On comprend donc que les crédits accordés dans des conditions ne respectant pas les normes et instructions restent de la responsabilité conjointe de la banque et du bénéficiaire, dans la mesure où est avéré un laxisme dans la gestion : mauvaise étude de faisabilité, non-constitution de garanties suffisantes, dépassement de pouvoirs, etc. Mais ceci ne peut nullement échapper à la vigilance de la Banque centrale qui reçoit, à chaque fin de mois, les situations de toutes les banques a gréées, via la centrale des risques, dont notamment les crédits directs ou indirects inférieurs ou égaux à un million MRO. Les dysfonctionnements et incohérences dans le système d’informations doivent être systématiquement constatés et des mesures prises par la BCM qui a en charge la supervision du système bancaire. Une tâche essentielle visant à réguler le marché bancaire et monétaire dont la stabilité est entre autres impérative pour assurer celle des prix.

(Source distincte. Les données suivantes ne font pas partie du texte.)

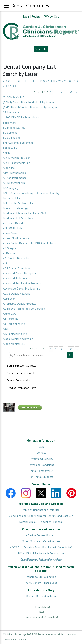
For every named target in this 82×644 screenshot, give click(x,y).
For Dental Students (41, 477)
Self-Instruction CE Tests (21, 366)
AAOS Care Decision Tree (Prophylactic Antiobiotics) (41, 547)
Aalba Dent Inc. (12, 198)
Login (26, 16)
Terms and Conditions (41, 465)
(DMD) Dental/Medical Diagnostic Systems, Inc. (31, 107)
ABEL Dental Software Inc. (18, 203)
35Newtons (10, 122)
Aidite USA (9, 314)
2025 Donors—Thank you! (41, 583)
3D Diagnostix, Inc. (14, 128)
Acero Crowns (11, 233)
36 (71, 92)
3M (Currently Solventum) (18, 142)
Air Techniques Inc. (14, 324)
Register (37, 16)
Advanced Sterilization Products (22, 284)
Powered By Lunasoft (14, 640)
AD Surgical (10, 248)
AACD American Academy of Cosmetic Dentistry (31, 193)
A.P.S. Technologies (14, 173)
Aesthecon (9, 298)
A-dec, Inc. (9, 168)
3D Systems (10, 132)
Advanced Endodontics (16, 278)
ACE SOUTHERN (12, 228)
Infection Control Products (41, 535)
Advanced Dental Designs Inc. (21, 273)
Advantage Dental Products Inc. (22, 288)
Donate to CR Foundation (41, 577)
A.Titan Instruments (14, 178)
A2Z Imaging (10, 188)
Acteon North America (16, 238)
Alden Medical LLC (14, 344)
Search (41, 49)
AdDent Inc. (10, 253)
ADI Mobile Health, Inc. (16, 258)
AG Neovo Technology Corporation (24, 308)
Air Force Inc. (11, 318)
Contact (41, 452)
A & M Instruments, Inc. (17, 163)
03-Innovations (12, 112)
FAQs (41, 446)
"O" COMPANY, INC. (14, 97)
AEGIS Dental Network (16, 294)
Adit (5, 263)
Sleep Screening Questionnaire (41, 541)
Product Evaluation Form (22, 388)
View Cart (53, 16)
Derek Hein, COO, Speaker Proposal (41, 522)
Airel (6, 329)
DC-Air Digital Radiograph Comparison (41, 554)
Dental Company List (19, 380)
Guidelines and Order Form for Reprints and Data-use (41, 516)
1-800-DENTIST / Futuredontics (22, 118)
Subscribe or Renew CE (21, 373)
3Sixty (7, 153)
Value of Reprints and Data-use (41, 510)
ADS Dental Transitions (16, 268)
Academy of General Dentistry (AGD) (25, 213)
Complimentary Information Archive (41, 560)
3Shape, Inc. (10, 148)
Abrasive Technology (15, 208)
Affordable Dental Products (19, 304)
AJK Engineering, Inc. (15, 334)
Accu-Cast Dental (13, 223)
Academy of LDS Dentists (18, 218)
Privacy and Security (41, 459)
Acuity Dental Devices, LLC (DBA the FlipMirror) (31, 243)
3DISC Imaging (12, 138)
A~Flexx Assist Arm (14, 183)
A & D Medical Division (17, 158)
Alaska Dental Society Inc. (18, 339)
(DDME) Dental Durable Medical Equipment (29, 102)
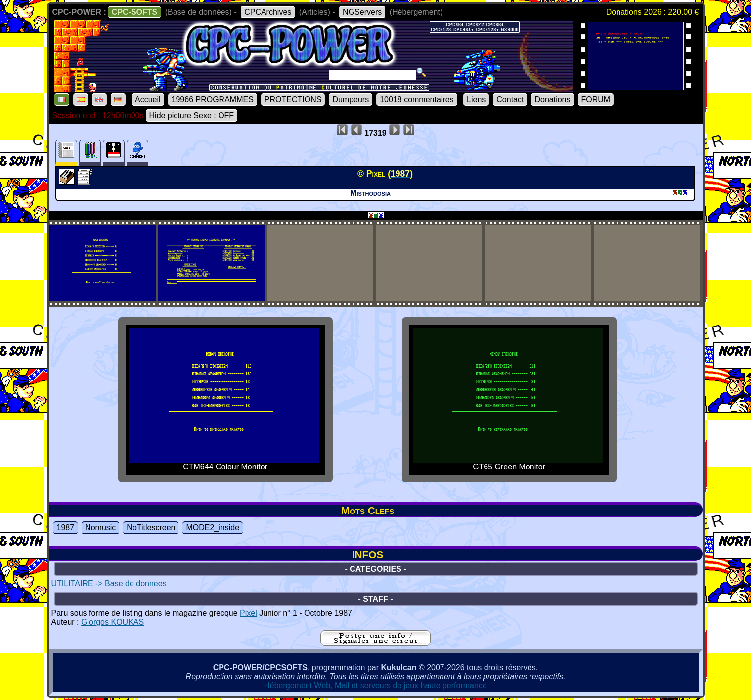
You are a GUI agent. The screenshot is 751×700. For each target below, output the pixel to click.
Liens (476, 99)
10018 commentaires (416, 99)
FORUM (596, 99)
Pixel (248, 613)
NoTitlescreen (151, 527)
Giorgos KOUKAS (112, 622)
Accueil (148, 99)
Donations (552, 99)
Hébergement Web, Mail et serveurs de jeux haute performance (375, 685)
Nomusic (100, 527)
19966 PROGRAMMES (213, 99)
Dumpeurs (351, 99)
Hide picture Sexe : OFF (192, 115)
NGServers (362, 12)
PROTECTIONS (293, 99)
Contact (510, 99)
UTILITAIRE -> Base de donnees (109, 583)
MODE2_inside (213, 527)
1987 (66, 527)
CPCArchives (267, 12)
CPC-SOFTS (134, 12)
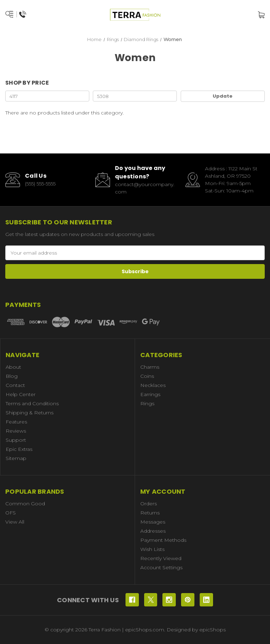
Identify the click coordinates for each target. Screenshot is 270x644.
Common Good (25, 504)
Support (16, 440)
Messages (153, 522)
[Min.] (47, 96)
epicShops (212, 630)
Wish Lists (152, 549)
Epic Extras (19, 449)
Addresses (153, 531)
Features (16, 422)
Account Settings (161, 567)
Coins (147, 376)
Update (223, 96)
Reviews (16, 431)
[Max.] (135, 96)
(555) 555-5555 (40, 184)
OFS (11, 513)
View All (15, 522)
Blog (12, 376)
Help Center (20, 394)
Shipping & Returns (30, 413)
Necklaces (153, 385)
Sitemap (16, 458)
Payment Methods (163, 540)
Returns (150, 513)
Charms (150, 367)
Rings (147, 403)
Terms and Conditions (32, 403)
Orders (148, 504)
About (13, 367)
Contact (15, 385)
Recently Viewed (161, 558)
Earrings (150, 394)
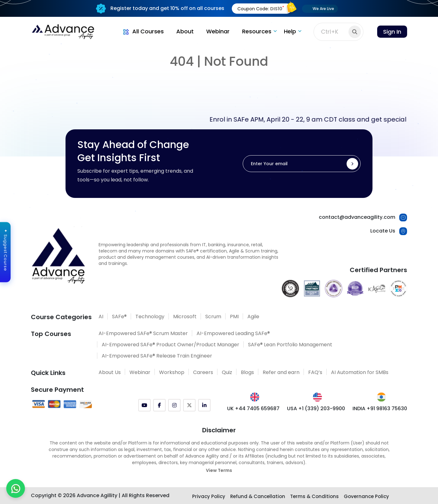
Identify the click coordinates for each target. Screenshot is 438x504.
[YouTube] (144, 405)
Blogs (247, 372)
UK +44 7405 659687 (253, 408)
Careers (203, 372)
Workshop (172, 372)
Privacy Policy (209, 496)
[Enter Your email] (302, 164)
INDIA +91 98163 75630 (380, 408)
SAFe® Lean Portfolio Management (290, 344)
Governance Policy (366, 496)
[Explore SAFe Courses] (219, 486)
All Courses (143, 31)
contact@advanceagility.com (357, 217)
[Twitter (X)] (189, 405)
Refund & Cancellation (258, 496)
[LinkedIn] (204, 405)
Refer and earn (281, 372)
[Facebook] (159, 405)
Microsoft (185, 316)
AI (101, 316)
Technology (150, 316)
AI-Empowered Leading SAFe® (233, 333)
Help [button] (290, 31)
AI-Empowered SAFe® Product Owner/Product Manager (170, 344)
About (185, 31)
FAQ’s (315, 372)
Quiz (227, 372)
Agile (253, 316)
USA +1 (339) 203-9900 (316, 408)
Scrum (213, 316)
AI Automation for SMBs (360, 372)
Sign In (392, 31)
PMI (234, 316)
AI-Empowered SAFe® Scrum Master (143, 333)
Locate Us (383, 231)
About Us (110, 372)
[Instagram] (174, 405)
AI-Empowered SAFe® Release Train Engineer (157, 356)
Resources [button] (257, 31)
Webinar (218, 31)
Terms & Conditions (314, 496)
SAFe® (119, 316)
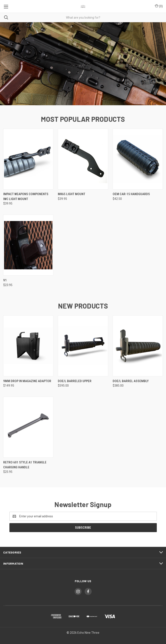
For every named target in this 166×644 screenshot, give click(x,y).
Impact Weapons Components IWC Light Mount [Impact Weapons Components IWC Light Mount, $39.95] (26, 196)
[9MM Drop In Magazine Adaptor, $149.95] (28, 346)
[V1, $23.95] (28, 245)
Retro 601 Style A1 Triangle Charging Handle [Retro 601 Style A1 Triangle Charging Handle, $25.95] (25, 465)
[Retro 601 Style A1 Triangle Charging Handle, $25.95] (28, 427)
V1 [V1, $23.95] (5, 280)
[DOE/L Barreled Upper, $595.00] (83, 346)
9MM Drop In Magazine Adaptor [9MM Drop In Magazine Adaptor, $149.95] (27, 381)
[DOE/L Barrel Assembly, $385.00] (138, 346)
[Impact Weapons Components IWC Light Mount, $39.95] (28, 159)
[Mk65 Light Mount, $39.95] (83, 159)
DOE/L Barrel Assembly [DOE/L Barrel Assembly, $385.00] (131, 381)
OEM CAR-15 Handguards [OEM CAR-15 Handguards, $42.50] (131, 194)
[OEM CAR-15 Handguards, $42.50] (138, 159)
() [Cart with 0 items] (159, 6)
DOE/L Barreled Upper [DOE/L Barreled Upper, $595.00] (75, 381)
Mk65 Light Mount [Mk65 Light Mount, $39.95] (71, 194)
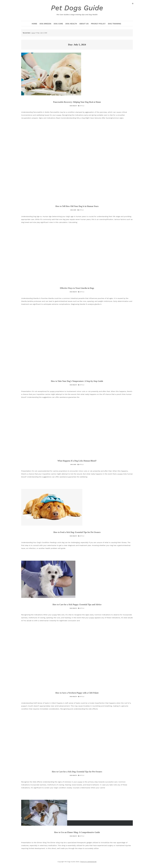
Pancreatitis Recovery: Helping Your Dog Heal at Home (77, 102)
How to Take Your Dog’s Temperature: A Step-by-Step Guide (77, 381)
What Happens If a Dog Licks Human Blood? (77, 461)
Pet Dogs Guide (77, 10)
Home (34, 24)
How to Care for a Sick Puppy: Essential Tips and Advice (77, 604)
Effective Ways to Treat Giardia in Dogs (77, 288)
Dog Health (71, 24)
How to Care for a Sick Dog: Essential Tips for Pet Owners (77, 772)
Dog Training (114, 24)
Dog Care (58, 24)
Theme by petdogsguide (88, 862)
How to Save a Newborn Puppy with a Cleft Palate (77, 693)
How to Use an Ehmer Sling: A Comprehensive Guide (77, 832)
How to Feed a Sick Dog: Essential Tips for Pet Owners (77, 532)
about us (84, 24)
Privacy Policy (98, 24)
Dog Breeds (45, 24)
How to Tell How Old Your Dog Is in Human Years (77, 206)
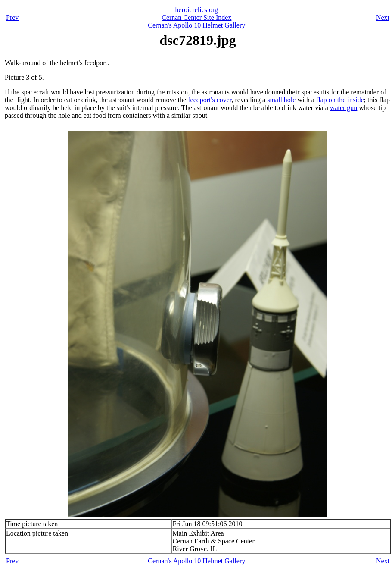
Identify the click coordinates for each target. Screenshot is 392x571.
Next (383, 17)
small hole (281, 100)
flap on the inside (340, 100)
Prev (12, 17)
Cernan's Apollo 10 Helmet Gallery (196, 25)
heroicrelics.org (196, 9)
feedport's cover (209, 100)
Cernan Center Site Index (196, 17)
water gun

Il ressortde tout ceci qu’autant les banques primaires sont responsables, autant la BCM y a sa part, considérant son attribution des agréments à la source et de sa supervision du système, via les instruments juridiques et outils à sa disposition pour exiger la transparence et le respect des procédures. La responsabilité est clairement partagée : il faut l’assumer. Sans plus tarder. Faute de quoi, nous assisterons à la faillite, l’une après l’autre, des banques nouvellement fondées ; du fait qu’elles s’inscrivent dans une logique de concurrence déloyale, permettant une course effrénée vers un enrichissement illicite et rapide ; puis du système tout entier, au détriment du renforcement et de la stabilité d’une économie et marchés de capitaux nationaux solides.